Banyaknya hadiah yang diterima, atau tak menerima sama sekali, bukanlah tolak ukur istimewanya Bapak Ibu sebagai guru.
Bukankah langit tak perlu pengakuan siapapun untuk mengisyaratkan ia tinggi?
Bukankah lautan tak perlu pengakuan siapapun bahwa ia begitu luas dan dalam?
Bukankah matahari tak perlu pengakuan siapapun bahwa ia terik dan bersinar?
Bapak Ibu itu baik, dan semua tau itu!
Bapak Ibu itu mengagumkan, dan semua bisa melihat itu.

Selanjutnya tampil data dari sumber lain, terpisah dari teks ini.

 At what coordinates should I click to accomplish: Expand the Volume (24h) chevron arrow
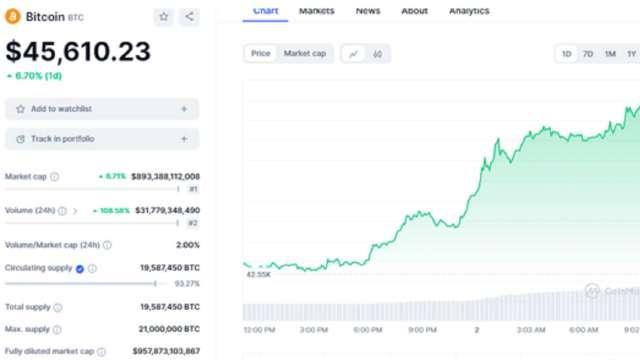pyautogui.click(x=75, y=211)
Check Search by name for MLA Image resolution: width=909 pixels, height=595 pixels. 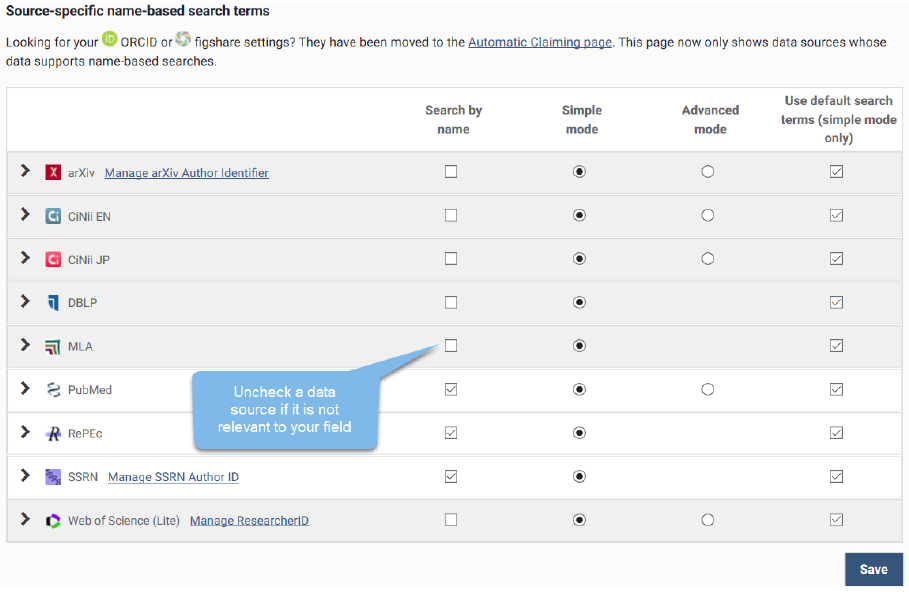click(451, 346)
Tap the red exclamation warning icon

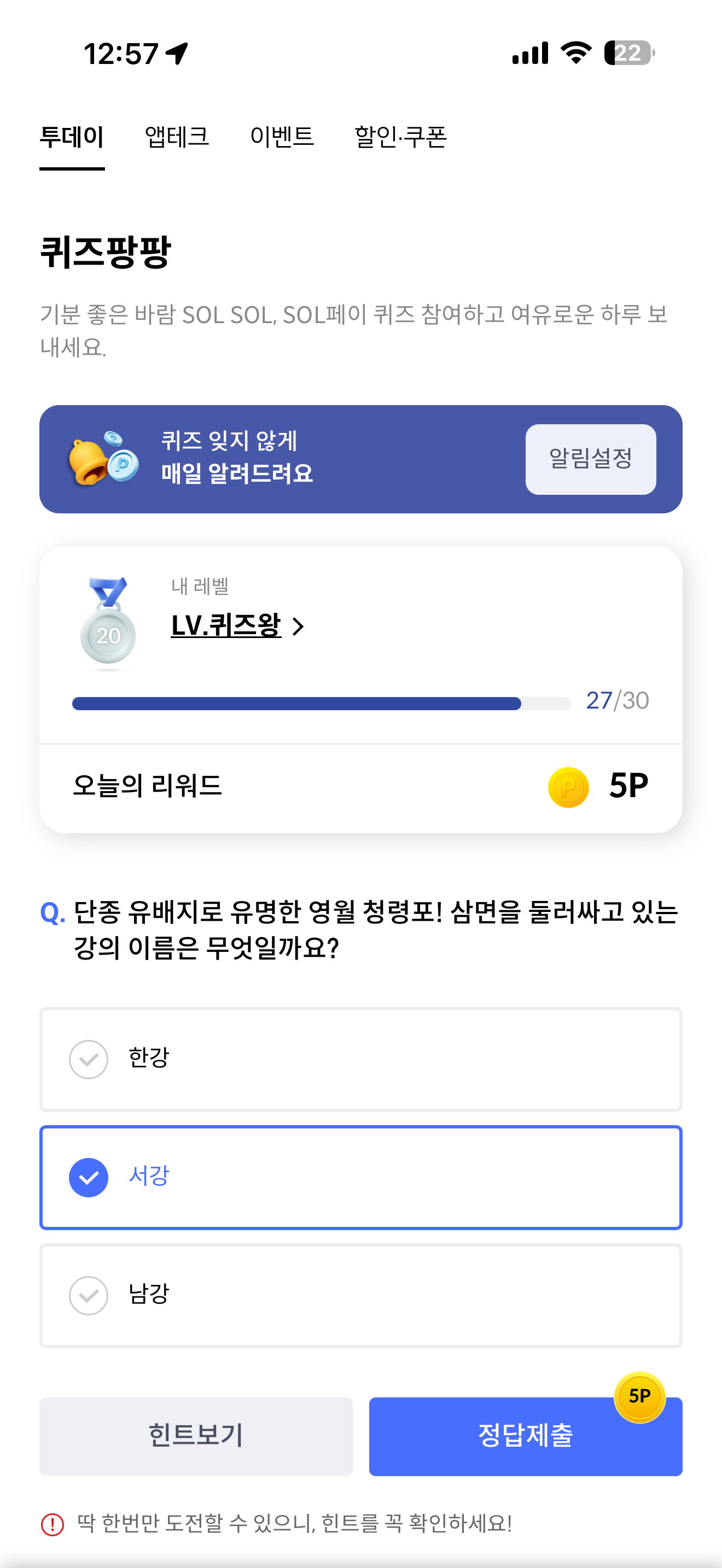click(x=53, y=1524)
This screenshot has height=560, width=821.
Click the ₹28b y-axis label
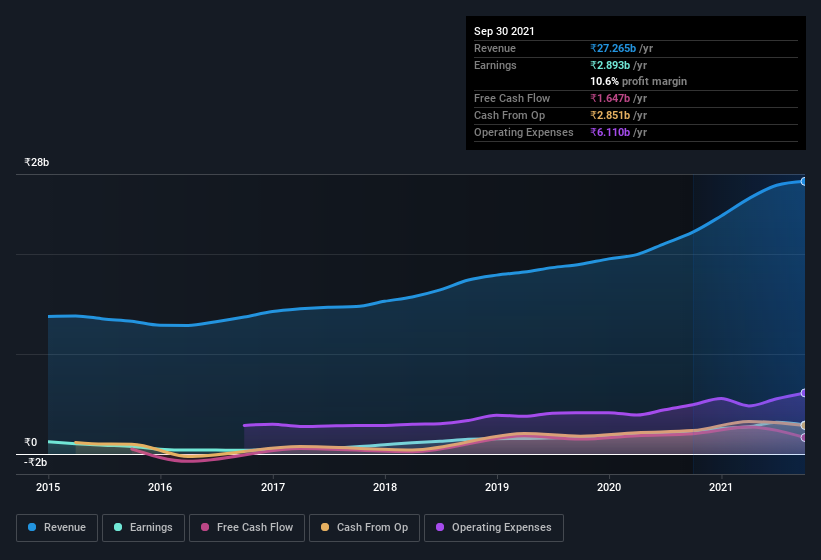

Bapak Ibu itu hebat, dan semua percaya itu.
***
Asas Black itu menarik, Bapak Ibu!
Tentang kalor yang dilepaskan sama dengan kalor yang diterima.
Bahwa semua kebaikan yang kita lepaskan, kita bagikan, kita berikan, sama dengan kebaikan yang akan kita terima. Malah bisa jadi lebih banyak yang kita terima!
Semua keringat, air mata, dan lelah Bapak Ibu kelak pasti akan kembali pada Bapak Ibu dengan sempurna.
Bisa kembali dalam bentuk salju yang menyenangkan.
Bisa kembali dalam bentuk hujan yang menyegarkan.
Atau kembali dalam bentuk embun yang menentramkan.
Mungkin tidak kembali saat ini, mungkin akan kembali di surga nanti.
Apresiasi itu beragam, tak melulu bisa diungkapkan dalam bentuk setangkai mawar, sebatang cokelat, atau sebuah kue tart.
Apresiasi itu bisa saja hadir dalam senyum siswa, sapaan, tatapan mata ramah mereka, diamnya mereka, perhatian tak kasat mata, atau doa baik yang mereka panjatkan dalam keheningan.
Tak semua apresiasi mereka mampu mereka wujudkan di hadapan Bapak Ibu, bahkan tak jarang saking besarnya nilai kita bagi mereka, mereka tidak mampu mengekspresikannya.
***
Akhir kata, Selamat Hari Guru!
Terpujilah wahai Engkau, Ibu Bapak Guru...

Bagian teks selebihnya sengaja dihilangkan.